I have three quick, important, and rather obvious points about why this piece was bad: first, plenty of young people in America today have lived in total, absolute poverty at some point in their lives; second, sitting in a coffee shop and counting the MacBooks you see is not a good measure of anything, and may have just been evidence she was among affluent people in an affluent place; and third, inequality is unfair and unstable because people are missing benefits they’ve earned because they’re accruing to someone else instead.
Regardless, this seemed to resonate with people, even those who do not go to coffee shops and can’t afford laptops. It makes the same category error Jan Lewis noticed, that being able to buy cheap consumer goods is a measure of well being. I’ve also seen people I know worry about the increase in prices a federal $15 hourly minimum wage may present, even if they would currently benefit from such an increase. (Arkansas’s is already $11-per-hour because of a referendum that passed in 2018.) Buying things cheaply has been a policy goal since at least the Reagan administration, one in which we can squeeze workers and producers as tightly as possible as long as prices go down at the register. It’s the economic reasoning that has driven many government policies for nearly my entire life. That’s why people who make $11 an hour are worried about a raise to $15, and why people who might be persuaded by a crusade against economic inequality worry instead that we don’t know how prosperous we really are. But there are plenty of instances in which a price increase to reflect the true cost of a good or service would benefit society far more than keeping prices down, and many important measures of well-being—better healthcare, more security, leisure and family time—that are missing from current calculations.

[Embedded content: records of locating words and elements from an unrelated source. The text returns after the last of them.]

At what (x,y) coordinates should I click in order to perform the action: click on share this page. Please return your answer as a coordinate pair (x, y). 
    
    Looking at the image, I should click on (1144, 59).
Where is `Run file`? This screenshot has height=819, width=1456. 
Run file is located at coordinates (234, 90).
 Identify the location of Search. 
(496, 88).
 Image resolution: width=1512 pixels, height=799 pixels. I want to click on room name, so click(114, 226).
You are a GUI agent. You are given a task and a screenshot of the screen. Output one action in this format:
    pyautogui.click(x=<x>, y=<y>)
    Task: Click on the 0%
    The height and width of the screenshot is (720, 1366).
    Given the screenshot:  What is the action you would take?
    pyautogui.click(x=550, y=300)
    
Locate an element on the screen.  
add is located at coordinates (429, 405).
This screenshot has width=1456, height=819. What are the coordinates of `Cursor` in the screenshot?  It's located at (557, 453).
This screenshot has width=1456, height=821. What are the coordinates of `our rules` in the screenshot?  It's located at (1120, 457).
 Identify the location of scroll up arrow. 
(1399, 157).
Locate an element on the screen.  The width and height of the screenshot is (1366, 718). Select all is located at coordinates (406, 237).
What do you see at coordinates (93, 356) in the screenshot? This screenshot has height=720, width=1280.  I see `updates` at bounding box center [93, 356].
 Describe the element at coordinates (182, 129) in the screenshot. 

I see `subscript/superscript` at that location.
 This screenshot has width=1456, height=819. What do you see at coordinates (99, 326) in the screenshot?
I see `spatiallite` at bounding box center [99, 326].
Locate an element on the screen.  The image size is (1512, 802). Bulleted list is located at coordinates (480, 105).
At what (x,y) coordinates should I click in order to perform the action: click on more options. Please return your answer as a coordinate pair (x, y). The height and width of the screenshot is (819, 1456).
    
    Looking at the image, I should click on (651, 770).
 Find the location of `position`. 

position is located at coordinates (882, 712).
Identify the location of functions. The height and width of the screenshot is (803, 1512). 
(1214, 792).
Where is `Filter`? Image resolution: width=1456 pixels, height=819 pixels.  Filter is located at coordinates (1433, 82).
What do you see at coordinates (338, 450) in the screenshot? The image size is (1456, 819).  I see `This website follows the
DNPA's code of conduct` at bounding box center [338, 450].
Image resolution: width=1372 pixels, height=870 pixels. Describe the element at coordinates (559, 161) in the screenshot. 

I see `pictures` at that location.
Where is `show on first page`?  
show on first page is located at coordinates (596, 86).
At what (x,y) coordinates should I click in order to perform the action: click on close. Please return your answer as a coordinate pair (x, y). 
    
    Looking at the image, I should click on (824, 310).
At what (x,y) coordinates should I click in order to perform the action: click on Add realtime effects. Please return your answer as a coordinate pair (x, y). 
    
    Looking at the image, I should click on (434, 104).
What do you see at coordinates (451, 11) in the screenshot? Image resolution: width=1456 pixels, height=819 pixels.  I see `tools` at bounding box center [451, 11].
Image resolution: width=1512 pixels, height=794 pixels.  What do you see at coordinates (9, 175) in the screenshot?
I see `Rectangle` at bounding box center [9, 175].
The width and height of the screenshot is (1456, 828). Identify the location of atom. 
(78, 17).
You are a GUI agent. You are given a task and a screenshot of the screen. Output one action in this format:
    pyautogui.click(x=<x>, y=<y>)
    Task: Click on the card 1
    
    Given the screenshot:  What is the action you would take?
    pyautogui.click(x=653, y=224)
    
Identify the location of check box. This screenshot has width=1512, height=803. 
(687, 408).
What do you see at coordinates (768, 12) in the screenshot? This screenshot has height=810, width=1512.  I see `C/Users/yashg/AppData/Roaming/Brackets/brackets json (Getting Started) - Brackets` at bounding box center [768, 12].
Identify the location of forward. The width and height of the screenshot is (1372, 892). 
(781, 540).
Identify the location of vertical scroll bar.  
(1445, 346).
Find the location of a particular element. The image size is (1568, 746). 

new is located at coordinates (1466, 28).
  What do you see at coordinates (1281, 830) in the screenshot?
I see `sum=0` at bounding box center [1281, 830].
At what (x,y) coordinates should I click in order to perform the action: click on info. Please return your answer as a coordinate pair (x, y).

How people rate their economic well-being is often influenced by their ideology, and their ideology is often influenced by who is around them and what they think more than a careful consideration of facts and arguments. I’ve written before about how hostile many people in my hometown are to government services, even when they benefit from them, even during a pandemic. One of the things that haunts me most, though, is how eager they were for corporations to get bailouts during the first Covid-19 relief bill debate, working people who believed bailing out the stock market would keep them from being laid off, which one of them called “the trickle effect.” I think too many people underestimate the extent to which Reaganomics has permeated the atmosphere and set the tone, and while writers are correct that this needs to changes, it will take more time than one presidential administration has.
What I’m Listening To:
I will be glued to the Reply-All series about Bon Appetit until it’s finished.
What I’m Recommending:
Cook’s Illustrated remains my favorite source for finding a basic recipe for some classic dish I don’t know how to cook. I think this is truer in the winter than ever, because more often than not I want some carb-filled 1950s style casserole to eat when I’m cold and tired, and this is the best place to find them. I recommend tuna noodle casserole and shepherd’s pie, which I made with Impossible ground beef.
Cute Animal Picture of the Week:
Sampson is back to his old self after a brief taste of the wild.